=== Data section ===

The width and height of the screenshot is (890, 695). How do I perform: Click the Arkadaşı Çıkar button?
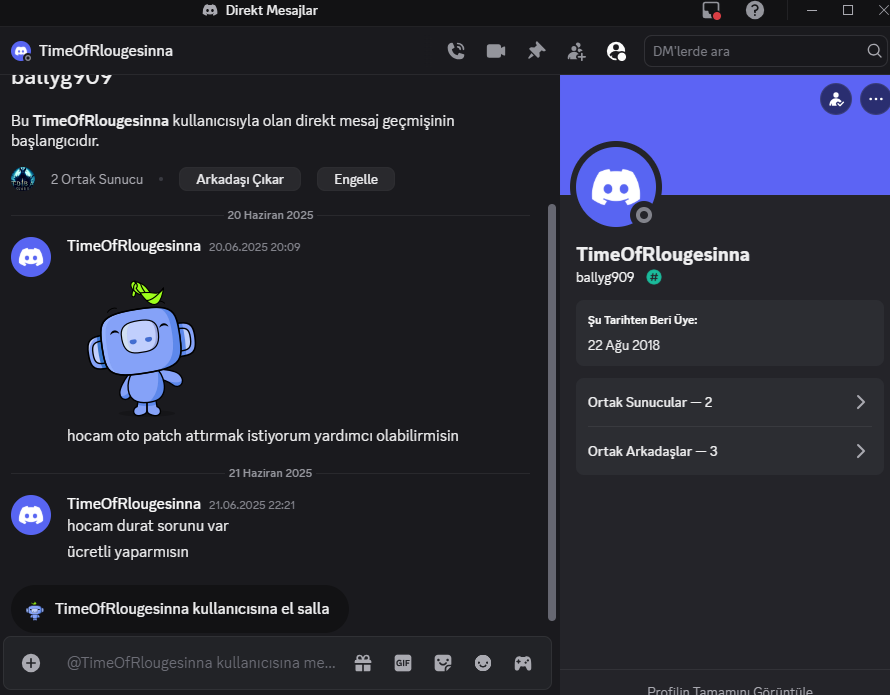(240, 179)
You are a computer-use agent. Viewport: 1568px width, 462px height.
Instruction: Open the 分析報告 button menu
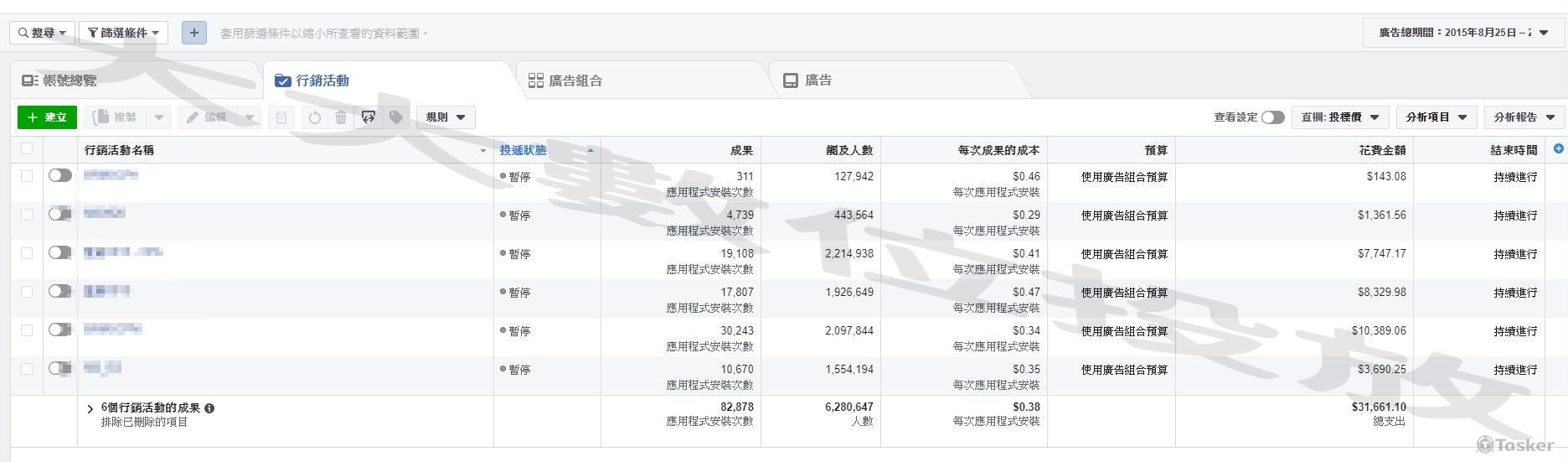pos(1524,117)
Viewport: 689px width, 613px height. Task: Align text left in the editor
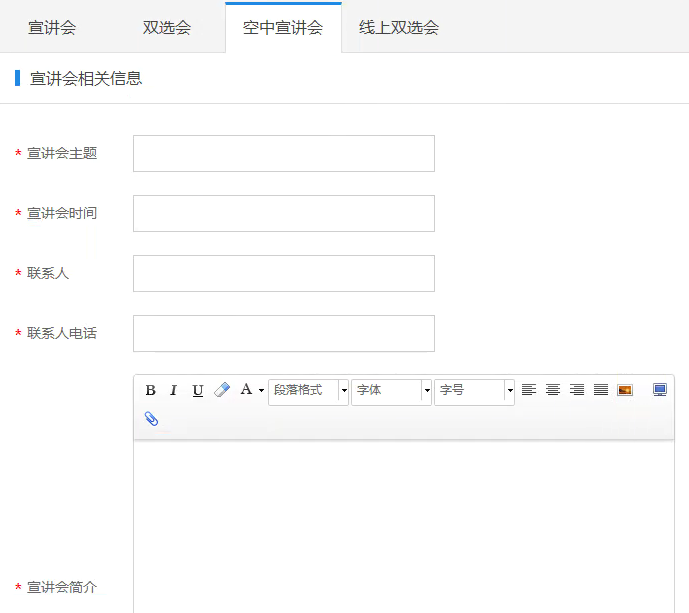point(529,390)
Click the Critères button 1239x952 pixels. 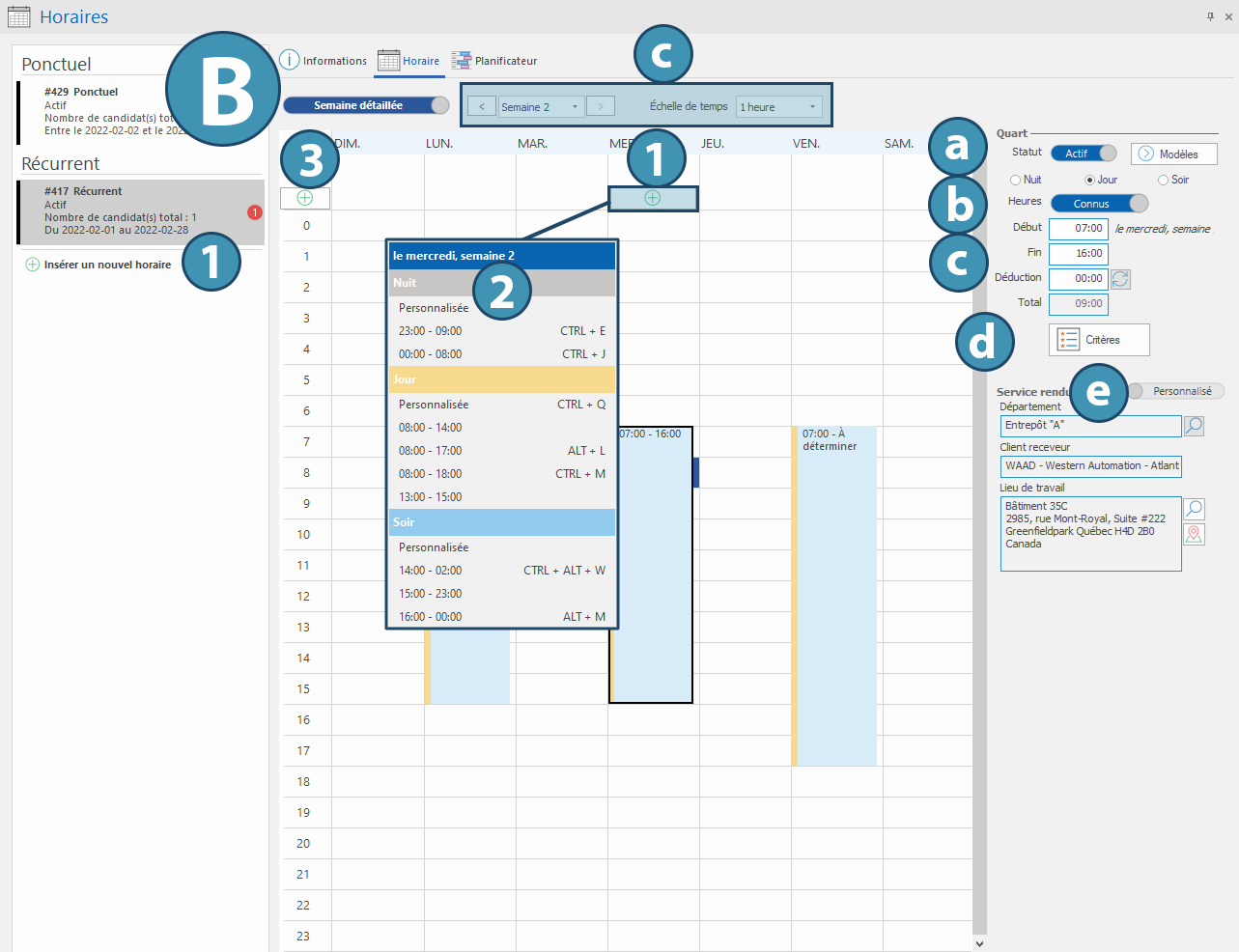pos(1099,340)
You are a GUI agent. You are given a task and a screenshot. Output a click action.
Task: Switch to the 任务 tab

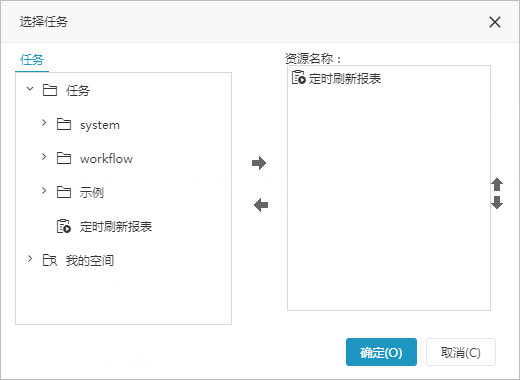[x=32, y=60]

===

Your goal — List the lines of the material in which the word "agent" occurs.

Answer area —
You are a computer-use agent. Viewport: 1568px width, 462px height.
You are a GUI agent. You are given a task and a screenshot. Output a click action.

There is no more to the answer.